A fire at the 92-year-old Gabila’s Knishes factory in Copiage N.Y., where millions of knishes are made annually, had led to a nationwide shortage of the dumpling-esque treats.

Honestly, I'm posting this Associated Press story on a fire in a knish factory only because it was entertainingly written and because I thought of a good blog headline for it.

NY knish factory fire means nationwide shortage of the doughy treats and an excess of kvetching

By Associated Press,   Updated: Monday, November 11, 7:01 AM

"Our customers ... are calling us saying they are literally searching supermarkets and stores and they're all asking when we'll be back," Stacey Ziskin Gabay, one of the owners of the 92-year-old Gabila's Knishes, which sells about 15 million knishes a year.

A fire Sept. 24 at the Gabila's plant in Copiague, Long Island, damaged the machinery that makes the company's biggest seller — "The Original Coney Island Square Knish," which also come filled with kasha or spinach.

Gabila's, which also makes matzoh balls, blintzes and latkas, sells the knishes both online and at retail outlets around the country, with New York, Florida and California leading the sales.

"For the last month I haven't had any knishes — my heart is broken," said Carol Anfuso, a native New Yorker who has been without a knish to nosh since the BJ's Wholesale store near her Atlanta home suddenly stopped stocking them.

But Anfuso didn't learn of the shortage until she visited her sister for lunch at the Pastrami King restaurant in Merrick, Long Island, and found that it was out of stock, too.

Pastrami King owner Joe Yamali said he normally sells about 2,000 knishes a month.

"It brings you back to your childhood and they're just so delicious," Yamali said. "Gabila is square and fried.

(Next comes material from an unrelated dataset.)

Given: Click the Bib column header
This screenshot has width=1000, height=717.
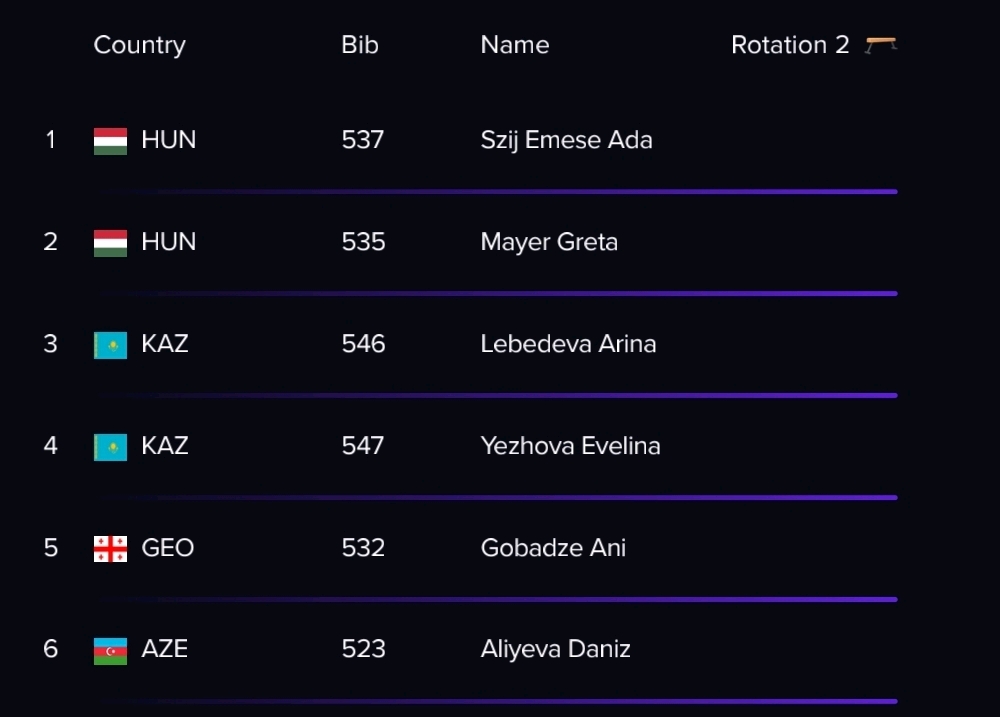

You bite into it and the potato oozes out. It's very good."

Katz's Delicatessen, the 125-year-old landmark on Manhattan's Lower East Side, ordinarily sells about 6,000 knishes a month.

"I usually get four to take home," grumbled Brooklyn native Forrest Gurl. "Their crunchiness, their hard corners, the mustard and sauerkraut you put on them. You can't beat a knish."

Like most places, the round, baked version is still available. But Gurl harrumphed a familiar sentiment of knish devotees: "Who gets round knishes?"

Jesse Hochberg, a retired IT employee, didn't know there was a shortage until he got to the Katz's counter.

"I miss them," he said. "It's something I grew up with. I like the taste, sliced with mustard. ... I always look for them, and I haven't seen them recently."

Katz's chef Kenny Kohn has grown weary of explaining the shortage to customers. Along with the pastrami sandwiches, he serves up a typical New York attitude to the ongoing complaints.

"Get over it! Get a life! It's just a knish."